Specifically, a Krispy Kreme donut, because this delicacy, often served hot from fryers throughout the American Southeast, was spreading like wildfire around the world. In 2000, the company took its stock public, and people rushed to buy the initial offering at $21 a share. By 2004, the price had more than doubled, the company was reporting almost $100 million in annual profit, and the number of Krispy Kreme shops had tripled to 400, as far away as South Korea.

Forbes magazine called Krispy Kremes the Stradivarius of doughnuts. The New York Times newspaper wrote that Krispy Kremes are to donuts what angels are to people. Customers drove frantically around town, hoping to catch the moment that a Krispy Kreme neon window sign would flash on. The sign read "hot," meaning donuts were fresh and piping hot.

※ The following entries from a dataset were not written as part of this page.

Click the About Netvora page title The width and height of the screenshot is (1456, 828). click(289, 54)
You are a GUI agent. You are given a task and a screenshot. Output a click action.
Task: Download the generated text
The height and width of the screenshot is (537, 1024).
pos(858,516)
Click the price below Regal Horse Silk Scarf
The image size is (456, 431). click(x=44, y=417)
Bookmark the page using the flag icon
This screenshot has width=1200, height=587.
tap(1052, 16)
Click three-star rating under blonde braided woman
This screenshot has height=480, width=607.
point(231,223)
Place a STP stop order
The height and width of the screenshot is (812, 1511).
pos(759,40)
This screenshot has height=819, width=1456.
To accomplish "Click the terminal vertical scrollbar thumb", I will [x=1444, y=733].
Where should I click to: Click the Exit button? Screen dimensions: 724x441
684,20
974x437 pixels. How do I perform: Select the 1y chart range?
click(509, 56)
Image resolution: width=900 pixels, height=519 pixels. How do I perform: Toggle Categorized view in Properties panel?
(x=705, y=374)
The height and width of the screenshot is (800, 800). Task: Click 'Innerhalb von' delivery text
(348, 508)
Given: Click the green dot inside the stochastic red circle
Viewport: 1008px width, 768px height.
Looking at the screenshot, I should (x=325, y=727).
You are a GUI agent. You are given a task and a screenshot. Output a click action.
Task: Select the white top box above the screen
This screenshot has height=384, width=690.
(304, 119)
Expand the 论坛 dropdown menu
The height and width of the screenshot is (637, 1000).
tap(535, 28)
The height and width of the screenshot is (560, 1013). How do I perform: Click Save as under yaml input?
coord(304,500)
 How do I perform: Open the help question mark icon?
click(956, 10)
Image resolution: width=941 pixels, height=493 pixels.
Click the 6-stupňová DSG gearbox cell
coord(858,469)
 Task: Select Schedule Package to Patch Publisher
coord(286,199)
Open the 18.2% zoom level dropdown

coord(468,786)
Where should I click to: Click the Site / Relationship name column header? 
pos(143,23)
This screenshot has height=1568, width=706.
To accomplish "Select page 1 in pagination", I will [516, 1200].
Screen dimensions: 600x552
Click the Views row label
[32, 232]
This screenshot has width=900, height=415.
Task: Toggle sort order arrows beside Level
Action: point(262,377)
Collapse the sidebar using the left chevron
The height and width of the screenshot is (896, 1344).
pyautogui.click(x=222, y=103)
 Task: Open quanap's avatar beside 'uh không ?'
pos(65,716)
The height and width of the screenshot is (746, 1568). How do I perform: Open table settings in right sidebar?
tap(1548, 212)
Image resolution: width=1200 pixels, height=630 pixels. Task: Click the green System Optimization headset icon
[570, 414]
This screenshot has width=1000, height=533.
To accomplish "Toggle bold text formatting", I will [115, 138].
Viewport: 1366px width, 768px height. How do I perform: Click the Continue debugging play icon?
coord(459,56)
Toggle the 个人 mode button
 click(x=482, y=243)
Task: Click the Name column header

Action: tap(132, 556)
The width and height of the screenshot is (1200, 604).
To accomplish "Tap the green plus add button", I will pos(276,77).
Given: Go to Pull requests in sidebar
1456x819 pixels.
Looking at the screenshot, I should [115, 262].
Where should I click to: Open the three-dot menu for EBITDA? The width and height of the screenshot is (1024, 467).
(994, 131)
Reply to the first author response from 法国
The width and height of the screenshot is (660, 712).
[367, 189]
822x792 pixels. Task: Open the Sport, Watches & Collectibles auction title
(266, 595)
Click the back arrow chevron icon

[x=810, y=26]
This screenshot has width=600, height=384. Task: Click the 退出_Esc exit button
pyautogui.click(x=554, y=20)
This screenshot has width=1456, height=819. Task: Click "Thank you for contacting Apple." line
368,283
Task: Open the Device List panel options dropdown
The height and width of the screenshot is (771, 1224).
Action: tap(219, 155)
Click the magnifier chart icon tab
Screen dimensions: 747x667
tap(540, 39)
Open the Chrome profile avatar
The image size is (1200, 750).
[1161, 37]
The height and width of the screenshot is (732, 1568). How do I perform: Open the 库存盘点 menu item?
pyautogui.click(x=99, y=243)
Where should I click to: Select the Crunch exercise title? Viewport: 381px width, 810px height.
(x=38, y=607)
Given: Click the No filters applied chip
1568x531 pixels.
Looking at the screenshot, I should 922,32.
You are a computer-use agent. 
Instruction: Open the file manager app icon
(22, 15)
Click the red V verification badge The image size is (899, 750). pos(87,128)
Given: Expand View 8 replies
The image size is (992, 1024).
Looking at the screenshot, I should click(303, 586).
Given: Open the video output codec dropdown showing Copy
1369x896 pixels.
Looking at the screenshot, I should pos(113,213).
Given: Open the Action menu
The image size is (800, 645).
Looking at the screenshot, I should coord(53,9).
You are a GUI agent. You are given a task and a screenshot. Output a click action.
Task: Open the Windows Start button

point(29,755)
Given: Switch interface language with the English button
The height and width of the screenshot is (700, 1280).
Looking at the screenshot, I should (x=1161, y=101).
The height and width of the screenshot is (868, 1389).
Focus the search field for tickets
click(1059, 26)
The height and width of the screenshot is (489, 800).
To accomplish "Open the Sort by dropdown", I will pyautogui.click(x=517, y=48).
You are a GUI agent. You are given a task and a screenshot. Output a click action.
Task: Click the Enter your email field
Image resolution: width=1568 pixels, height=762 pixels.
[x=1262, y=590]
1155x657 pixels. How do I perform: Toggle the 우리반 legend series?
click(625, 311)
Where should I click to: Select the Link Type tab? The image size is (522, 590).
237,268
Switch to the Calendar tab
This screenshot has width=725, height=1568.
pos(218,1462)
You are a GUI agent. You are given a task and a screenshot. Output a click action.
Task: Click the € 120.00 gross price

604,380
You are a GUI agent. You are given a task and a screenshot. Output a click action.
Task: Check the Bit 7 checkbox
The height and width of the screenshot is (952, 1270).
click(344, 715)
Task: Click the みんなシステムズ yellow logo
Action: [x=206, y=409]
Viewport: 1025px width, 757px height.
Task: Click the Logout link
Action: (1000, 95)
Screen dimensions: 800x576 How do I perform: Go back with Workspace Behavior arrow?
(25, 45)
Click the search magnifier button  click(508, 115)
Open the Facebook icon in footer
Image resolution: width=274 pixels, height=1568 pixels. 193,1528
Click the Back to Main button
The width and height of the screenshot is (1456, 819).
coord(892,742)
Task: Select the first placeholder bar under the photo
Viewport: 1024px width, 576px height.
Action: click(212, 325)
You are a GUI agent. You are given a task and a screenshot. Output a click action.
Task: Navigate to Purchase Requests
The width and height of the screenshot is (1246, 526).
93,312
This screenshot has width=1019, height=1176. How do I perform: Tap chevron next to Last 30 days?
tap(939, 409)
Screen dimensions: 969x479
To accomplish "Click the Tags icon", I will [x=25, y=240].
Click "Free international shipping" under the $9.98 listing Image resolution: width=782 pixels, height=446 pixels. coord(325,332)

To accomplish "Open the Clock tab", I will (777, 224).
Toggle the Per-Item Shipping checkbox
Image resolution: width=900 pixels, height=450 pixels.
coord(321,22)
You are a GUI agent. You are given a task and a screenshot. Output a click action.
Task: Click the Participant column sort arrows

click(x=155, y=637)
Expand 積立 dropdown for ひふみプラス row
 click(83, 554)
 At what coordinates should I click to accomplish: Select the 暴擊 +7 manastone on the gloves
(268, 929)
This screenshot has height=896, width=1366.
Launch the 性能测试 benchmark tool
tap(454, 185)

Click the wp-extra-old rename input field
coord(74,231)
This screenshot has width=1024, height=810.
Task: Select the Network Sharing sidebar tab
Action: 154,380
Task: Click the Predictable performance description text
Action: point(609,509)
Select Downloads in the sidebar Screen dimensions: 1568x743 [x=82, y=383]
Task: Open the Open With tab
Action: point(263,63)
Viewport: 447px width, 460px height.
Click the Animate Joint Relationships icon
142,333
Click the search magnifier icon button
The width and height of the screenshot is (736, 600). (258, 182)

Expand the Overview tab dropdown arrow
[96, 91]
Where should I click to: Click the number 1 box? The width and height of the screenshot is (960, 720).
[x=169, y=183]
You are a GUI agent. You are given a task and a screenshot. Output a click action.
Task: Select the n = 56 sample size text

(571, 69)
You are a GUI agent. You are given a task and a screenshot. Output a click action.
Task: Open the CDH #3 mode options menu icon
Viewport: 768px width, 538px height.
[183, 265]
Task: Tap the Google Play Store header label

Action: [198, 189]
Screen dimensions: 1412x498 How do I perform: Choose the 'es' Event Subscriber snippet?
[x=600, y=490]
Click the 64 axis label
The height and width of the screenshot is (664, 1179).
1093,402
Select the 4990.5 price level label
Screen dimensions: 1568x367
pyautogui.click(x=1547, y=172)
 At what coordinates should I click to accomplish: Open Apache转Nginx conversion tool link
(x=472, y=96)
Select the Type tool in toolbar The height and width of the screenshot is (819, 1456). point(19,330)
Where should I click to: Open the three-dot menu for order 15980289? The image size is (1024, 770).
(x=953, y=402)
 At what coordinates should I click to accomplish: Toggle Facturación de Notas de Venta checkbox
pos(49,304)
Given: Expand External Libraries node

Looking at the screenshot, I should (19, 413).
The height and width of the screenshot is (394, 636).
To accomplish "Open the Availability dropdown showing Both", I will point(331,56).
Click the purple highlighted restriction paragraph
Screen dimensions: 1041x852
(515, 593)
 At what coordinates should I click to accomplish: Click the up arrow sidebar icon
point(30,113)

That sign still pops on at Krispy Kreme outlets, but the brand is nowhere near as hot as it once was. A low-carbohydrate diet craze in 2004 ate into sales. Then federal regulators launched an investigation into alleged padding of sales figures. Before long, the stock price wasn't $40. It was $6. This year it has wavered around $10 or $11 a share. Analysts wrote that Krispy Kreme killed the product's mystique by putting the donuts too many places, too fast.

So these are difficult times at the 70-year-old company that makes those glazed, molten Krispy Kremes that still roll -- hot and sticky and nearly irresistibly -- off the assembly line.